Now doctors are seeing a correlation between obesity and heart disease as suggested by the following.

“It is clear that obesity is a risk factor for the development of premature cardiovascular disease in youth,”
reports Dr. Catherine McNeal, an associate professor of internal medicine and an assistant professor of
pediatrics at Texas A&M Health Science Center College of Medicine.

According to one scoring measure, obesity in male adolescents is a greater risk factor for
cardiovascular disease than smoking, McNeal noted.

The following is some more scary info.

Researchers at the University of Missouri Kansas City School of Medicine and Children’s Mercy Hospital
used ultrasound to measure the thickness of the inner walls of the carotid arteries, located in the
neck, in 70 high-risk children aged 6 to 19.

The average age of participants was 13, most were white, and about half were male.
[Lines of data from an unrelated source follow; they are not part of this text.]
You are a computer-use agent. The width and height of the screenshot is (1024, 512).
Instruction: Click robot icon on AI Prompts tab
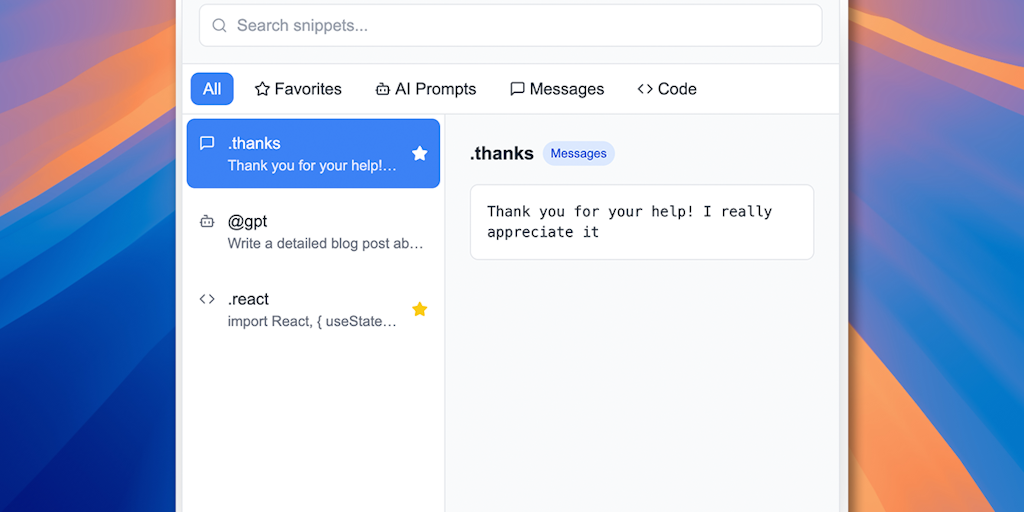click(x=382, y=89)
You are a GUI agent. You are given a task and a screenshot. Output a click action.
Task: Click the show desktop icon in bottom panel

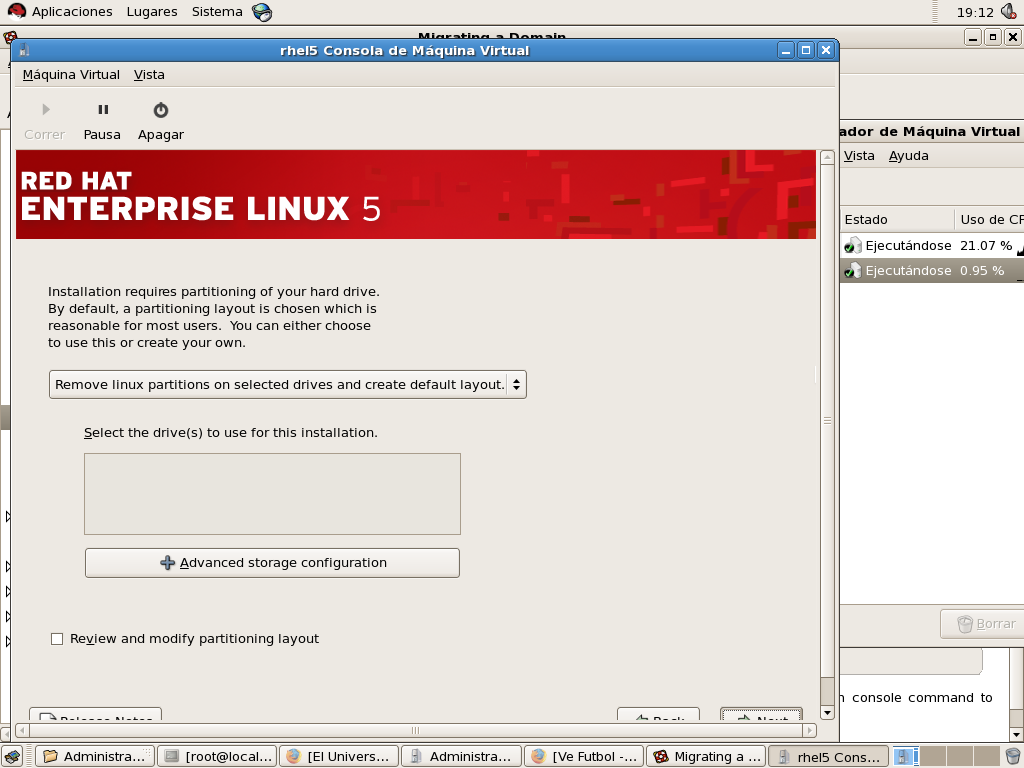click(13, 756)
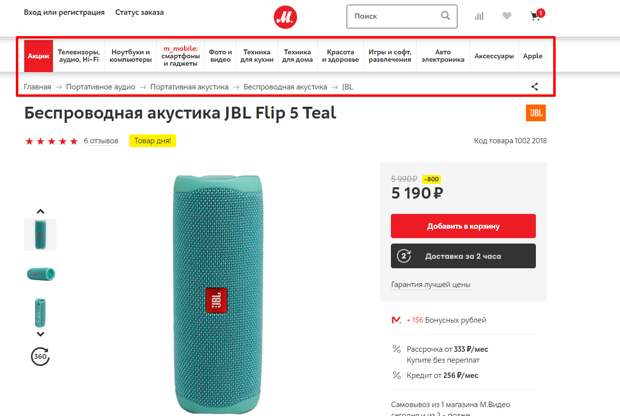Click the search magnifier icon
The image size is (620, 416).
tap(445, 16)
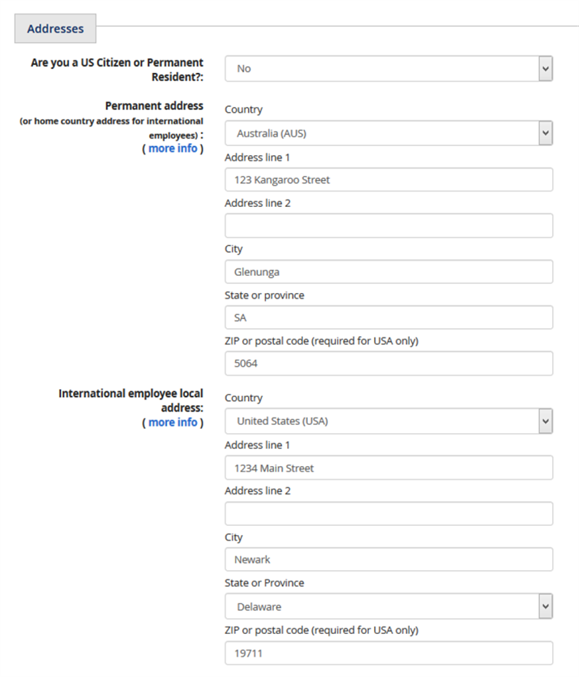Click the City field containing Glenunga
Viewport: 579px width, 677px height.
click(x=389, y=272)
Fifty-seven
percent had a body-mass index (BMI) above the 95th percentile for their age.

On average, participants’ “vascular age,” meaning the age at which this level of thickening would be
normal, was three decades older than their chronological age.

The researchers point out that this is not a definitive study since it only had a test group  of 70.
To me it seems that any group of children taken at random should not be overweight and should most
definitely not have ‘old areteries’.

Is it possible that this generation of youth will be the first generation to not outlive their parents?